世界遺産の呪縛

世界中を旅している時にたくさんの遺跡や貴重な自然を見ることが出来た。その中には世界遺産に登録されている自然や遺跡もたくさんあった。世界遺産に登録されていようと登録されてなかろうと、その遺跡や自然の素晴らしさは変わらないはずなのだけれども、世界遺産に登録されているというだけで、とても偉そうな看板やパンフレットなどが作られて、展望台や柵が新しく設営されて、観光客の立ち入る範囲を規制されてしまっているものが多い。

いろんな世界遺産に登録されている遺跡や自然を見てきたが、これが本当に世界遺産なのかと言うものもがあれば、これが世界遺産じゃないなんて不思議だというものなど、世界遺産に登録される基準があまりにも不明瞭なのだなと思わされた。

調べてみると世界遺産の登録の可否はユネスコの世界遺産委員会が決定権を持っており、ユネスコの判断で世界遺産の登録の可否や世界遺産の範囲のなども決まるのだ。同じ植生で貴重な自然が残っているのに、山の真ん中に世界遺産の区域とそうでない区域の境界線が引かれて区別されていることがある。しかも、ユネスコは世界遺産登録の可否に条件をいろいろと提示するが、その条件を満たすための資金はほとんど出していない。整備や保全をする資金は世界遺産候補を持っている国や自治体に出費させているのだ。口は出すけど金は出さないとはこの事だ。

環境保全や遺跡修復の資金は世界遺産候補の国や自治体に出資させているくせに、あれはダメこれはダメと条件を出すユネスコの態度が気に食わない。ユネスコが派遣する視察団の印象を良くするために国や自治体が視察団に気を遣いながら接待する事も気に食わない。使節団の接待の優劣で世界遺産登録の可否が決定するのだったら、世界遺産自体が気に食わない。はっきり言ってしまうとユネスコの世界遺産というシステムそのものが気に食わないのだ。

俺はユネスコが作り出した世界遺産というシステムが嫌いだ。だから、世界を旅していても遺跡や自然保護区が世界遺産に登録されているかどうかというのには関心がない。関心が無くても世界遺産に登録されていれば嫌でも看板が目に入ってくるのだけれども、それも気に入らない。

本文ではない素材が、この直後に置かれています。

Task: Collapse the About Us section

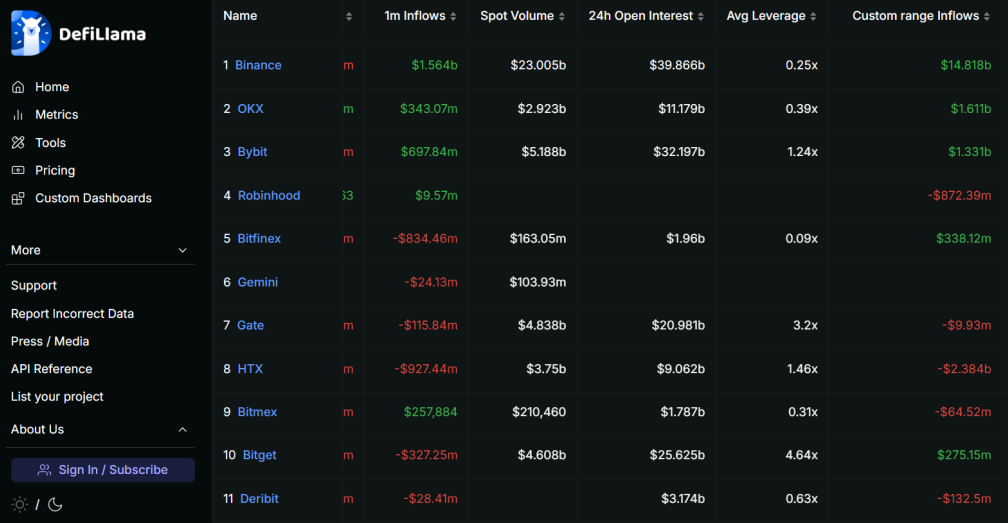Action: pos(182,429)
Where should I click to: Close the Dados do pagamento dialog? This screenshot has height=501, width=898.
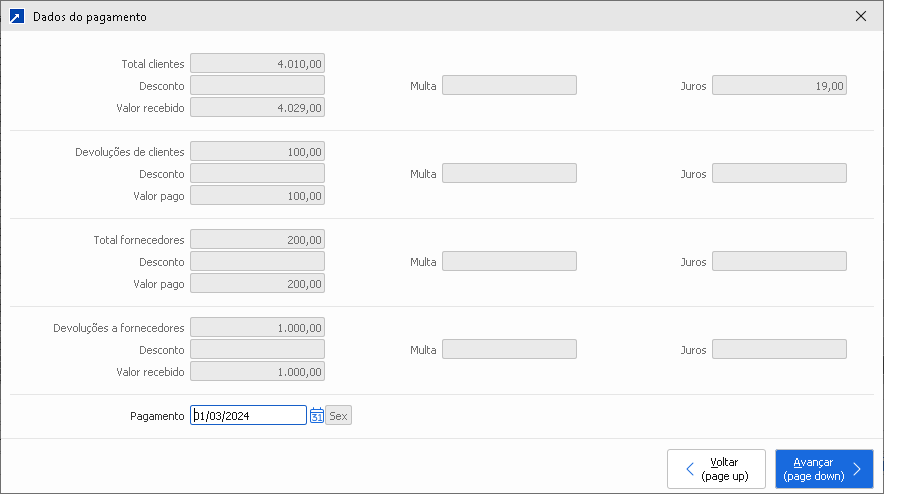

世界遺産という保護システムはすでに必要なくなっていると思うのだ。世界遺産という保護システムが作り出された1970年代には遺跡や自然保護区の保全をするには有用なシステムだったのかもしれないが、現在ではもう世界遺産は大きな集客力を誇るただの看板に成り下がったのだと思う。「世界遺産」という看板だけが独り歩きしている感じがするのだ。

日本の素晴らしい自然や歴史的建造物が世界遺産に登録されてしまうのは悲しくなってしまう。ユネスコの方から世界遺産にぜひ登録させていただきたいと、話を持ちかけてくるのであれば登録させてあげないこともないが、日本の方からユネスコに対して世界遺産に登録していただきたいとお願いするのは、気に食わない。そんな事で貴重な日本の文化や自然を世界遺産の呪縛で縛らないで欲しい。

ドイツのドレスデンのエルベ渓谷が2009年に世界遺産から抹消されている。ドレスデンの市民投票によってエルベ川に新しく橋を架けることが決定したためだ。橋を架けるとエルベ渓谷の景観が損なわれるという理由で世界遺産委員会が新しい橋の建設に反対したからだ。自分たちの生活を快適にするために世界遺産という看板を頬り投げたドレスデン市民に拍手を送りたい。

世界の優れた遺跡や自然保護区はユネスコの言いなりになっていないで、自分たちの遺跡や自然保護区の素晴らしさを自分たちで享受してほしい。今、世界遺産に登録されてしまっている遺跡や自然保護区がユネスコから無理な要求をされるのならば、世界遺産の呪縛から解放されるという選択肢もあるのではないかと思う。

世界遺産に登録されていようと、登録されてなかろうと、自然の美しさや遺跡の素晴らしさは変わりないのだから。